In just 10 weeks after the shootings perpetrated by Omar El-Hussein in Copenhagen, the Danish Prison and Probation Service passed on 59 reports about 50 individuals under their jurisdiction to the security services. Before then, just 37 prisoners had been reported in the preceding two years, indicating both the increasing seriousness with which the Danish prison service was taking extremism among the incarcerated population, and perhaps the rising prevalence of Muslims behind bars.
TheLocal.dk reports the prison service has now started enrolling radical Islamists being released back into general society into the same sort of programmes previously employed to help gang-members coming out of the penal system.
Breitbart London reported in April that fanatic El-Hussein had shared a cell with a fellow Islamist, who had played a significant part in his radicalisation.
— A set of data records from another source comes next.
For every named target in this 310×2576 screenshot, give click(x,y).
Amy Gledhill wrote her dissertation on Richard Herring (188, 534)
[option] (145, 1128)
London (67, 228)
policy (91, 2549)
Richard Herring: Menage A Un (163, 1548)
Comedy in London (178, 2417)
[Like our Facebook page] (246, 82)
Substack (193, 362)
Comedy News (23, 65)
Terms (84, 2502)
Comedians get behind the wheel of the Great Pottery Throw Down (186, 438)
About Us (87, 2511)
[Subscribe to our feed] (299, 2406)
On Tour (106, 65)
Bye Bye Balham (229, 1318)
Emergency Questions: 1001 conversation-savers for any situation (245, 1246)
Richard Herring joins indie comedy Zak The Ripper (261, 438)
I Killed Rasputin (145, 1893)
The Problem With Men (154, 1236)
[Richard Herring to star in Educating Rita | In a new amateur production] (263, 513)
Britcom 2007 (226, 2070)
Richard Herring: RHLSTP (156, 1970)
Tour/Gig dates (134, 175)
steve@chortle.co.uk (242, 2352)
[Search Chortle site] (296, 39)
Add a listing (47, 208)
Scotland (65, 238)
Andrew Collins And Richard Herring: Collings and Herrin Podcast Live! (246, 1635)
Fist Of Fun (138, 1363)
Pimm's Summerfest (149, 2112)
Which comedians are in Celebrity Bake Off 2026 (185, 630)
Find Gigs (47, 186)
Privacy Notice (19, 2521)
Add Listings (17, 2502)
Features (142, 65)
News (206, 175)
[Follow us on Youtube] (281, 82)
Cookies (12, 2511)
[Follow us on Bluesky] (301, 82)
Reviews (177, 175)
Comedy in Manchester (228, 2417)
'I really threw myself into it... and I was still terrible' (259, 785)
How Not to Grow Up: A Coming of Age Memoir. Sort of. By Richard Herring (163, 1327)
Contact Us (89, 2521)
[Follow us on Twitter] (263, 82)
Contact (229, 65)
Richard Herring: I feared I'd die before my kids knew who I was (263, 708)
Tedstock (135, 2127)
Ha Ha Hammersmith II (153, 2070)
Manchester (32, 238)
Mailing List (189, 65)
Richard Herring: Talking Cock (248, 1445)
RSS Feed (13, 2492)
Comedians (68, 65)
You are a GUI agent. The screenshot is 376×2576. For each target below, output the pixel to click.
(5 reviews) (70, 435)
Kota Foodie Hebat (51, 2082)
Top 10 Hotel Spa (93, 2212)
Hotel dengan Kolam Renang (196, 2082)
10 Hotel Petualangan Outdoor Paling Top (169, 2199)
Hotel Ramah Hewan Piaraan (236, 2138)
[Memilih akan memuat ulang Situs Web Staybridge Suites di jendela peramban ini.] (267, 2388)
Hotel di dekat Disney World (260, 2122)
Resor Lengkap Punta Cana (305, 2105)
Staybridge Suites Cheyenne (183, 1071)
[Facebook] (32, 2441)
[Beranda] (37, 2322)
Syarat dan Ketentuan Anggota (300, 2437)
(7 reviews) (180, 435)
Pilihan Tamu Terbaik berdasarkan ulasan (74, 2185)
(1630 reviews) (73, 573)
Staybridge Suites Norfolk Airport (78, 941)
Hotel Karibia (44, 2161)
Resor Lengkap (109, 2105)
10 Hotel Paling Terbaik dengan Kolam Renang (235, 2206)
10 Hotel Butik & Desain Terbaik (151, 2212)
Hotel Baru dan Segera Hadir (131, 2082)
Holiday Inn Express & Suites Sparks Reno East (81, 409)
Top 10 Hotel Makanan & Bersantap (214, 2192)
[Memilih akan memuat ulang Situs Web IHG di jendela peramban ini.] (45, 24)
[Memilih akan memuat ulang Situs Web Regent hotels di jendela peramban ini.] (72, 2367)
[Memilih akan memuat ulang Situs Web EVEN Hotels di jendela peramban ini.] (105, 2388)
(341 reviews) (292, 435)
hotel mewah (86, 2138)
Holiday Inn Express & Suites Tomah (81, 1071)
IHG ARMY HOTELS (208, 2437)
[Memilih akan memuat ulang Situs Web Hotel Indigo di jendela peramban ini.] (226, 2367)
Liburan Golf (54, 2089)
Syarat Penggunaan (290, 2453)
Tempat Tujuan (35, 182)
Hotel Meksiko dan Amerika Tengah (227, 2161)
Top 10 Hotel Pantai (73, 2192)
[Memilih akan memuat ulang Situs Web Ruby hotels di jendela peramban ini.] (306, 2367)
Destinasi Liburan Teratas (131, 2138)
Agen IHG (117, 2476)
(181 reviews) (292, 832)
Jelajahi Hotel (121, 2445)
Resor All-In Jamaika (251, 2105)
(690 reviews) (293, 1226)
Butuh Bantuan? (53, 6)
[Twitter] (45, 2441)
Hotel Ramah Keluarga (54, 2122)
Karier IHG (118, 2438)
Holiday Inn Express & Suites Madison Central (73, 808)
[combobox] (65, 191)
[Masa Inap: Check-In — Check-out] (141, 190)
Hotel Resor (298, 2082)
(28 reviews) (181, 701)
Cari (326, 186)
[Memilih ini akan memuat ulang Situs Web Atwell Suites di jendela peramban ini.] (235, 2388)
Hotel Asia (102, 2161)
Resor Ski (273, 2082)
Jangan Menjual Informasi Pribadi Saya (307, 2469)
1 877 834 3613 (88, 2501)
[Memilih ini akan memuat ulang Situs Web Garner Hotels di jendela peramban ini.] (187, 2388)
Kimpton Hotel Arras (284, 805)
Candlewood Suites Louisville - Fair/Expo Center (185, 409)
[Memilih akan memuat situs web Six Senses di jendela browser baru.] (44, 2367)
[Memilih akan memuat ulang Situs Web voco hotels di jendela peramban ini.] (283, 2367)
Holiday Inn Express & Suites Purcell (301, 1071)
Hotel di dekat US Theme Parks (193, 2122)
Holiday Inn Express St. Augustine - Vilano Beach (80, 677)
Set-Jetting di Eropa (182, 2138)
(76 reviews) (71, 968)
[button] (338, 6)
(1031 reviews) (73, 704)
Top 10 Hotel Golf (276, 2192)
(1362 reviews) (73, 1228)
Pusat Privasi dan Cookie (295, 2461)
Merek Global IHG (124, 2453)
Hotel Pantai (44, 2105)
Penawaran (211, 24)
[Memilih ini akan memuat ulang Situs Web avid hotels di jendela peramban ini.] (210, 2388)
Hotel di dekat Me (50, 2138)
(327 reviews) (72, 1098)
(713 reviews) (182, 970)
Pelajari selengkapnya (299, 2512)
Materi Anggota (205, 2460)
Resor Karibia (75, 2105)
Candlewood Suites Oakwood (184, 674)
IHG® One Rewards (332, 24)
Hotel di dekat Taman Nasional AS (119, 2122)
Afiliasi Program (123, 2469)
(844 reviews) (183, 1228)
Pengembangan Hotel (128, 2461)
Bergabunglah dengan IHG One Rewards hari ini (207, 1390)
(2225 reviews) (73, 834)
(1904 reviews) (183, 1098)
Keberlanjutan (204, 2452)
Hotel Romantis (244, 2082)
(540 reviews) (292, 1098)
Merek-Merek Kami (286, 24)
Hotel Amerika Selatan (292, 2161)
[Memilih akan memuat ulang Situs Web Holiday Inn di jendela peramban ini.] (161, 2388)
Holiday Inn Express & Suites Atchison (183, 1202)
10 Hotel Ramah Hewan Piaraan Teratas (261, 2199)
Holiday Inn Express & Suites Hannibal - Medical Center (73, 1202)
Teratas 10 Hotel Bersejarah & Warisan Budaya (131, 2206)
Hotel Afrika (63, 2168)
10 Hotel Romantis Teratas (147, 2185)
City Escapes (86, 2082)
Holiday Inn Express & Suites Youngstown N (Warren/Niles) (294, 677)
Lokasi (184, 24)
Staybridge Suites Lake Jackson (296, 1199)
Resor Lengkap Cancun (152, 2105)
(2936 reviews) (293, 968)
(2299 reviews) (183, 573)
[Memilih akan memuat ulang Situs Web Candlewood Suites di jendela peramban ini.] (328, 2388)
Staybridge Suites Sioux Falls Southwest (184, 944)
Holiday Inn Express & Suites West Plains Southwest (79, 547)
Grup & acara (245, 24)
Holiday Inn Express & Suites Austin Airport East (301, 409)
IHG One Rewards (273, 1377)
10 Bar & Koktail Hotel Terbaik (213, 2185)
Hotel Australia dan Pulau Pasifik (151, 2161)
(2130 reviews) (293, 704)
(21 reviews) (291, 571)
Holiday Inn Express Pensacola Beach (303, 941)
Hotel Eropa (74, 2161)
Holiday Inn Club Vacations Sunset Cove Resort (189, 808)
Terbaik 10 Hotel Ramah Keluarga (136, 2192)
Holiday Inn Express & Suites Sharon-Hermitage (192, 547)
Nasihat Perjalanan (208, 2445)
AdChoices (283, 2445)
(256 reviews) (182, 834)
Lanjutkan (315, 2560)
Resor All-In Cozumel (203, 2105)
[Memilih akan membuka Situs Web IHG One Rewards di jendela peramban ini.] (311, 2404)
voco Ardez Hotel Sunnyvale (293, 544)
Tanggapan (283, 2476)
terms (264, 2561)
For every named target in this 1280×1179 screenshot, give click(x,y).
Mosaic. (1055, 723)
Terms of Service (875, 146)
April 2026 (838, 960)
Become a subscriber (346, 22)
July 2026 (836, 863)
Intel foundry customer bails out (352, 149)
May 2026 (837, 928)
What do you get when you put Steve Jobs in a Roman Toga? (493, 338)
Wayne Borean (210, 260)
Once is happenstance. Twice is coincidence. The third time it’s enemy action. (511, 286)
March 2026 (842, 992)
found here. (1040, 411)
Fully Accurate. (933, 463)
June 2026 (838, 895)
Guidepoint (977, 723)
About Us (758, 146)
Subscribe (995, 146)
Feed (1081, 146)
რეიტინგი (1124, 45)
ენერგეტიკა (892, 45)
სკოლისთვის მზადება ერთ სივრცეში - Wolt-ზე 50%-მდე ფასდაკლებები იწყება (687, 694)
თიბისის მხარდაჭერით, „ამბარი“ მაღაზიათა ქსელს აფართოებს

The Danish prison service had been criticised for failing to take action on the pair – with El-Hussein serving time for an ‘unmotivated’ stabbing sharing a cell with a man who was known for using social media to promote the Islamic State. El-Hussein swore allegiance to ISIS after leaving prison and went on to kill only weeks later.
The prison service has defended its record, claiming it had “no reason to believe that [El-Hussein] was planning attacks”. Danish Conservative party spokesman Naser Khader told local press that the system should look to the example of neighbours who had already grappled with this problem. He said: “We should do what they do in the Netherlands, where they move the most hard-core Islamists away from the other Muslims so they can’t inspire them”.
Whether Denmark will in fact take action is yet to be seen – there are plenty of European nations who are well aware of the problem of Prison indoctrination and remain unwilling, or unable to act. Breitbart has reported extensively on the radicalisation problem of French and British prisons, which have a disproportionately high Muslim populations and are known colloquially as ‘jihad factories’. The radical Islamist pair who committed the Paris Charlie Hebdo attacks this year met in prison – an experience that turned Cherif Kouachi from thief to dedicated Islamist in just months.
“Many inmates convert to Islam or rediscover their Muslim roots behind bars. Some do it for protection, some for camaraderie; others, just to fit in.”